Romneycare may be the wrong prescription for health reform, but the former Massachusetts governor’s solution for healing Detroit autos was good medicine. So naturally, Romney is getting pilloried in Detroit today by everyone from Big Labor to Thaddeus McCotter — for telling the truth.
In late 2008, Romney called for a managed bankruptcy of GM and Chrysler. Ultimately, that is exactly what the Obama administration did. The difference? Obama’s “UAW Bailout” used the bankruptcy process to gut investor interests and “put the finger on the scale” — as Romney put it on a visit to Michigan this morning — for his UAW cronies.
But as Suffolk University historian Robert Allison said about the knee-jerk reaction to Sarah Palin’s midnight ride of Paul Revere, the media has “a cartoonish view of history.”
Yes they do.
“Detroit should go bankrupt” blared the New York Times headline on Romney’s November 2008 op-ed protesting the no-strings-attached bailout advocated by the UAW and management at the time. If press and pols bothered to read the article, they would know that headline was shorthand for a “managed bailout.” At a time when capital was tight, limited federal intervention would have kept Detroit’s supply tail healthy while investors and management restructured the company.

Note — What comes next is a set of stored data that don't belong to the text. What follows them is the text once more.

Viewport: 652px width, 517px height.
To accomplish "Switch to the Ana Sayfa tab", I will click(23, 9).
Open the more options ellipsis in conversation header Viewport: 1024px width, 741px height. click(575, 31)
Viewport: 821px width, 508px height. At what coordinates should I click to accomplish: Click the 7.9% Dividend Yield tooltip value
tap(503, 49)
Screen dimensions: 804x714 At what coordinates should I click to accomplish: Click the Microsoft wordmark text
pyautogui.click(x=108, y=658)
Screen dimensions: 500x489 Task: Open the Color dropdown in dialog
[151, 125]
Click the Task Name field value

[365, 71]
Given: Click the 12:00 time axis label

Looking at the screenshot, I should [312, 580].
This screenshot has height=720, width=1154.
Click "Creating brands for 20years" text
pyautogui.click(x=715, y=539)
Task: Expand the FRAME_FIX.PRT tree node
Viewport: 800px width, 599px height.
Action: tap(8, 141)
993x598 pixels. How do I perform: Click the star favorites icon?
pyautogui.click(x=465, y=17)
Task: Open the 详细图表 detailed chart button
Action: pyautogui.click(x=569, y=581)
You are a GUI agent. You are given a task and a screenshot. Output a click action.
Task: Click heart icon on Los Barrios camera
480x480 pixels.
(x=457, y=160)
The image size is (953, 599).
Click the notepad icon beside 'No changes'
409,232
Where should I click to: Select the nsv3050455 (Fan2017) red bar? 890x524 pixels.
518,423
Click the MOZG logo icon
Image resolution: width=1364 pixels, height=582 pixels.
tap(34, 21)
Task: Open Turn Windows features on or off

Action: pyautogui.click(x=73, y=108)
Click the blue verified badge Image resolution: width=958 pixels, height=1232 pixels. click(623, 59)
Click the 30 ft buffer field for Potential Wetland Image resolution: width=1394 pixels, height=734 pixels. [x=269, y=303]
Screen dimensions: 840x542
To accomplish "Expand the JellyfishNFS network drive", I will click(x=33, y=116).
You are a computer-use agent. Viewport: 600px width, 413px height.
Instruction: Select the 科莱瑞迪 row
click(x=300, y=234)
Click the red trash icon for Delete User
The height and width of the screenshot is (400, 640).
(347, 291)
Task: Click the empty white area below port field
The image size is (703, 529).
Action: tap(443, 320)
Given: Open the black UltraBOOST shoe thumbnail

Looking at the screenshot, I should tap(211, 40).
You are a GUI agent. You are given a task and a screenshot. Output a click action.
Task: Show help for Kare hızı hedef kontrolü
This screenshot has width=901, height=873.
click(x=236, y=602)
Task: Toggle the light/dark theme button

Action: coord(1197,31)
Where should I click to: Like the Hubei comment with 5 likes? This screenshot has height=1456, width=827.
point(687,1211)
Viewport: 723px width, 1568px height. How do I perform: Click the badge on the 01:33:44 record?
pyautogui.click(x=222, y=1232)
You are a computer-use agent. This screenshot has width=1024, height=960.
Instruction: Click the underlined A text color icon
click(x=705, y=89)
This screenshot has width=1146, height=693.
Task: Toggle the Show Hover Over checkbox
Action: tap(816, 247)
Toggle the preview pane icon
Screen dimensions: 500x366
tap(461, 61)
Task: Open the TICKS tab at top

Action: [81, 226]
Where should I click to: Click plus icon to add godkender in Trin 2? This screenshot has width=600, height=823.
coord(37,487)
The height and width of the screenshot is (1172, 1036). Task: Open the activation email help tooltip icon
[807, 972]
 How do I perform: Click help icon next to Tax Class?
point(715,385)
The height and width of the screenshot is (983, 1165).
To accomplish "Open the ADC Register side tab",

“A managed bankruptcy may be the only path to the fundamental restructuring the industry needs,” wrote Romney. “It would permit the companies to shed excess labor, pension and real estate costs. The federal government should provide guarantees for post-bankruptcy financing and assure car buyers that their warranties are not at risk. In a managed bankruptcy, the federal government would propel newly competitive and viable automakers, rather than seal their fate with a bailout check.”
Only a cartoonish MSM could twist those words into Romney’s throwing Detroit to the wolves.
His proposal was consistent with what most experts advised at the time, including Tennessee senator Bob Corker. The Big Lie — perpetrated by Obama lackeys today — is that Obama critics were opposed to a bailout. In fact, no serious player was. The differences were over how it should be managed.
Obama wanted to hand the company to his Big Labor cronies (to keep the union campaign-funding spigot flowing). Conservatives wanted the company restructured by its rightful owners.
Six months after his column appeared, much of Romney’s prescription (the union payoff aside) was carried out by Obama’s team in bankruptcy, including slashing UAW wages that added cost to Detroit cars “estimated to be more than $2,000 per car” (Romney’s words) and a revamp of management (“management as is must go”).
The “Romney solution” might have taken longer, but with government providing needed capital, the economy would have been saved a shock, GM and Chrysler would have emerged more competitive, and the fundamental rights of secured shareholders would have been preserved.